Updated on Aug 4, 2023 Share
Researchers and scientists around the world have long theorized that the inherent directional systems in various animals (including migratory animals like birds, butterflies, whales, and possibly even humans) could have a magnetic component – that internal navigational impulses are related in some way to Earth’s magnetic field. While this has been a long-standing theory, the underlying cellular mechanisms that support the ability of an organism to detect magnetic field to perceive direction, altitude, or location have remained undefined – until now.
Recently, a research group from University of Tokyo has identified the cellular response to magnetic signals at a chemical level. The team have characterized the first observations of biological magnetoreception – the cellular response of living, untouched cells to magnetic signals in real-time. This is a novel and groundbreaking observation that could lead to a number of answers regarding the underlying biological mechanisms that drive migratory patterns, the impact of low-level electromagnetic fields on human health, and the implications of using magnetic forces for sample preparation and cell separation in ongoing research.
Scientific knowledge has theorized that the underlying mechanism powering magnetoreception is related to the influence of magnetic fields on the electrons of certain molecules. When a magnetic field interacts with these molecules, it can modify the electron’s spin state which can then lead to downstream impacts like regulating the speed at which certain chemical reactions occur.

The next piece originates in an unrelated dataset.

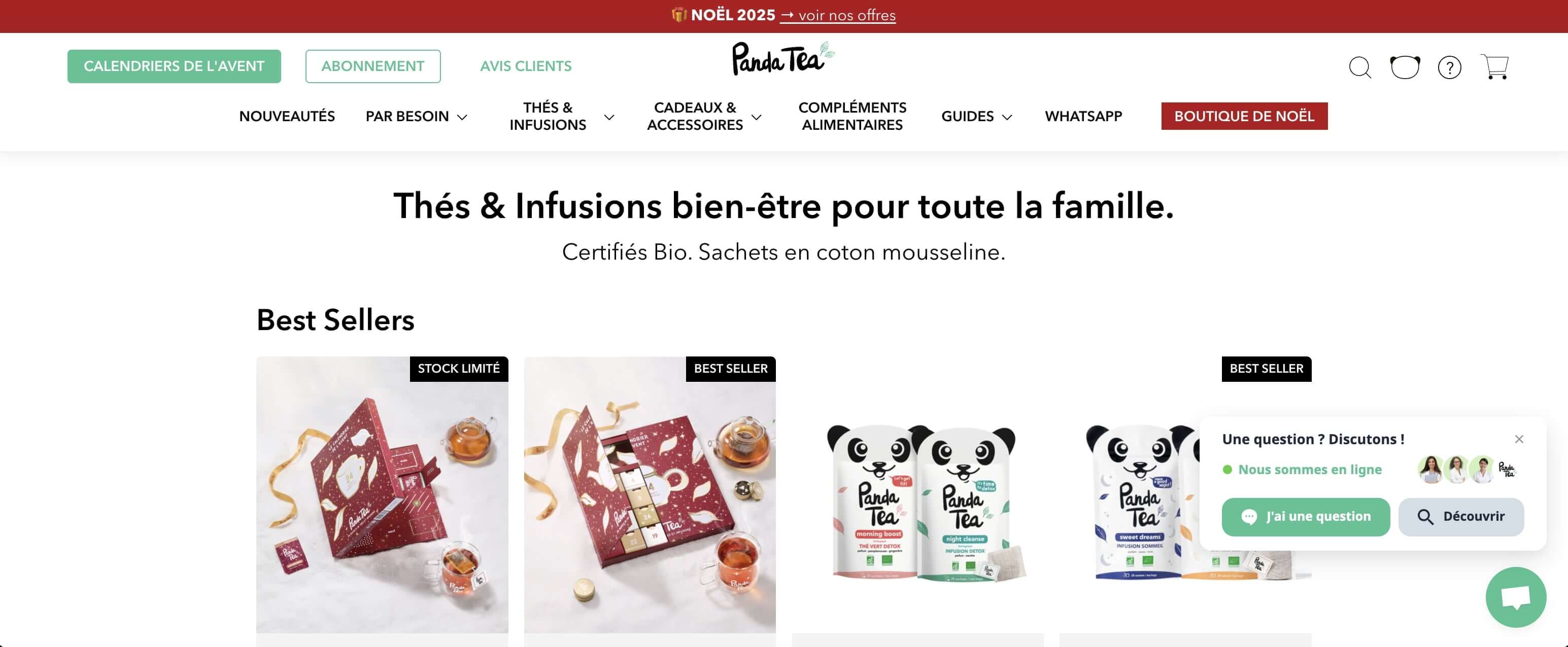
Task: Open the Stock Limité advent calendar thumbnail
Action: (382, 495)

One such impact relates to cryptochromes, a class of flavoproteins that are known to exist in both plants and animals. Cryptochromes are regulated by two genes, Cry1 and Cry2 that are responsible for the related proteins CRY1 and CRY2. Cryptochrome is famously sensitive to blue light and is involved in innate biological processes like circadian rhythm and magnetoreception.
In response to different factors, cryptochrome forms a radical pair with correlated spins. The single electrons of each member of the pair can exist in two different spin states – if they are spinning in parallel, downstream chemical reactions are slowed down whereas if they are spinning opposite of one another reactions can occur more rapidly. It has long been postulated that magnetic forces can impact these spin states, which would then directly influence subsequent chemical reactions that involve cryptochrome radical pairs.
In recent decades, the presence of cryptochromes have been identified and characterized through in vitro observations, and it has been demonstrated that genetic interference with cryptochromes can remove the ability for insects like fruit flies and cockroaches to use geomagnetic navigation. Still, the direct chemical changes occurring at the cellular level, in a living cell, in response to magnetic signals, had not been directly observed or defined until now.
To investigate the direct effect of magnetic fields on living cells, a research team from University of Tokyo looked specifically at HeLa cells. The results of their research have been recently published in PNAS. HeLa cells are commonly used for a wide range of research applications and have become notorious in recent years as they were initially obtained from cancer patient Henrietta Lacks without her consent and subsequently cultured in vitro to produce the prolific immortal cell line. HeLa cells contain flavin molecules, a subset of cryptochromes. These flavins will fluoresce (glow) or produce radical pairs when exposed to blue light.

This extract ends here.